# 2006 Cervelo R3 Team CSC



## RuiPP (Aug 17, 2011)

Hi. 
Where can I get information about this bike: frame's geometry; components; ....?
I also need to know how different is this frame from the 2013 frame? 
Thanks for any help you can give me.


----------



## RoadrunnerLXXI (Jun 3, 2012)

Have you try contacting Cervelo customer support to get the info? I'm sure they have it archived.

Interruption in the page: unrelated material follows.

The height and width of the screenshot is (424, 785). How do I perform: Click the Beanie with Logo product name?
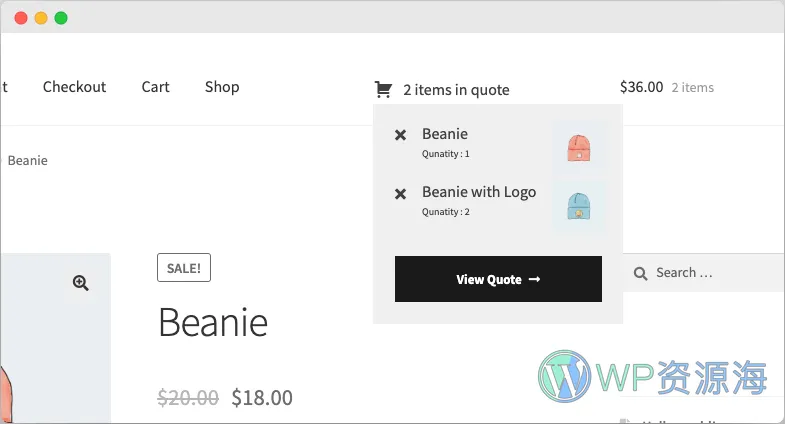click(x=479, y=192)
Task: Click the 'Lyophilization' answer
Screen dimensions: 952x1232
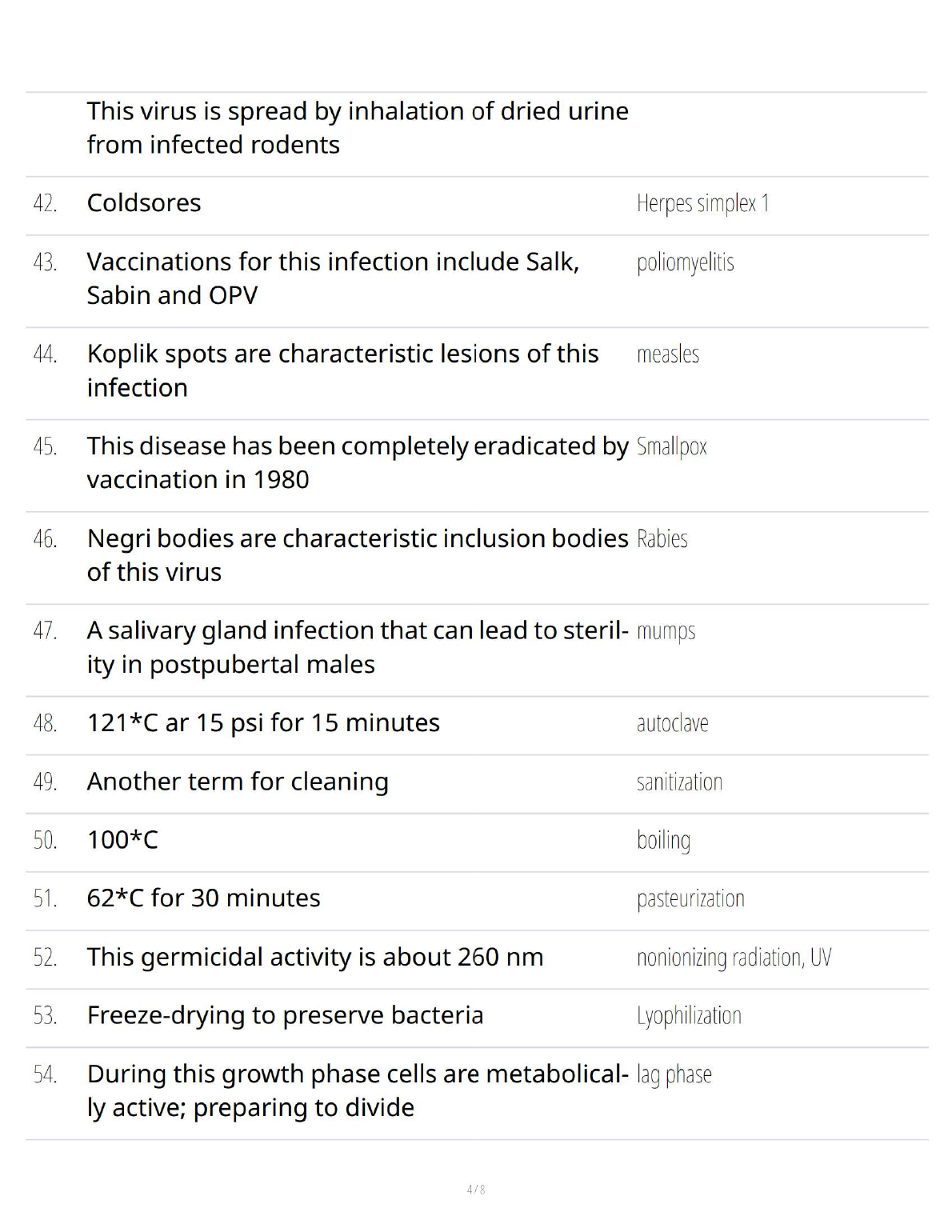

Cervélo Cycles - World's Fastest and Lightest Bikes - Cervélo


----------



## slowoldman (May 22, 2007)

The is the Pre 2011 R3 
pre 2011 R3
the current R3
current R3

The major different of the 2 should be, the new R3 has taper head tube, BBright and new geometry as you see in above links


----------



## Gimme Shoulder (Feb 10, 2004)

Try this link to the 2006 Cervelo archived website, curtesy of Wayback Machine . Scroll down to find geometry.

R3 Team


----------



## RuiPP (Aug 17, 2011)

Thanks for your help! That was important to me.

However, the deal unfortunately didn’t go through. I feel sorry for that as I love the bike. But all the several reports of cracks around the BB area don’t make me regret it that much. After all I read, I wondering if buying an used Cervélo (even a well-cared bike) could be a good choice…?!


----------